2. April 2009

Kunst um der Kommunikation willen

Interview geführt von

Auf der amerikanischen Homepage von And You Will Know Us By The Trail Of Dead gibt es zwei Sorten von Nachrichten: "Real News" und "Fake News" über eine angebliche Ehrenprofessur für Schlagzeuger Jason Reece und ihre Weigerung, in Australien aufzutreten. Ähnlich verhält es sich, wenn man sich mit Sänger Conrad Keely über das neue, sechste Studioalbum "The Century Of Self" austauscht.Auf der einen Seite gibt Keely - derzeit auf ausgedehnter Tournee an der Westküste der USA - im Mailinterview den beflissenen Künstler mit Anliegen. Einige kratzbürstige bis spinnerte Kommentare kann er sich, angesprochen auf den Wechsel vom Major zurück zum Indielabel und sein Verhältnis zu Jason Reece, dann doch nicht verkneifen. Doch gerade für diese Attitüde hat man die vormals als komplett wahnsinnig eingestufte Noiserock-Band aus Texas schließlich auch kennen und lieben gelernt.

Conrad, in Deutschland seid nicht nur für die Alben "Source Tags & Codes" und "Worlds Apart" berühmt, sondern auch für wahnwitzige Liveshows. Ihr demoliert nicht selten das komplette Instrumentarium. Nun sind Trail Of Dead gerade in den USA auf Tour – kommen solche Krawallaktionen eigentlich noch vor?

Naja, wir werden älter und sind nicht mehr Mitte zwanzig wie damals, als wir die Band gegründet haben. Wir fühlen uns mittlerweile eher wie schrumpelige Sechzigjährige. Allzu viele jugendliche Anfälle von Emotionen sind uns also nicht mehr gegeben. Wobei ich bei dem Konzert gestern auf den Verstärker gesprungen bin – jetzt ist er kaputt.

Überhaupt ist die öffentliche Wahrnehmung von Conrad Keely und Jason Reece eine andere geworden. Anfangs wart ihr dank eigenem Zutun für viele Musikfans einfach nur nihilistische Krawallbrüder. Nachdem ihr euch mit "Worlds Apart" ein stückweit neu erfunden habt, sieht man dich mittlerweile als genialen und kunstbeflissenen Songschreiber. Schmeichelt dir das?

AUFGABENSTELLUNG — Gib aus dem Interview mit Conrad Keely den Abschnitt wortgetreu wieder, der bei den Worten „Überhaupt ist die“ einsetzt und nach „Schmeichelt dir das?“ aufhört.

GESPEICHERTE DATEN —
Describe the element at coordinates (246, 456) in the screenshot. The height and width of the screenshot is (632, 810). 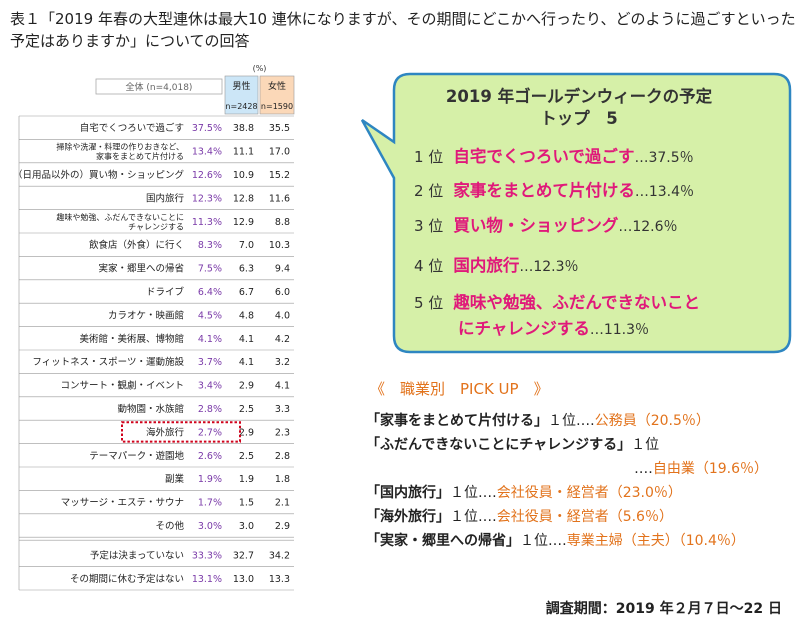
I see `row-male-value: 2.5` at that location.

ANTWORT ZUR AUFGABE —
Überhaupt ist die öffentliche Wahrnehmung von Conrad Keely und Jason Reece eine andere geworden. Anfangs wart ihr dank eigenem Zutun für viele Musikfans einfach nur nihilistische Krawallbrüder. Nachdem ihr euch mit "Worlds Apart" ein stückweit neu erfunden habt, sieht man dich mittlerweile als genialen und kunstbeflissenen Songschreiber. Schmeichelt dir das?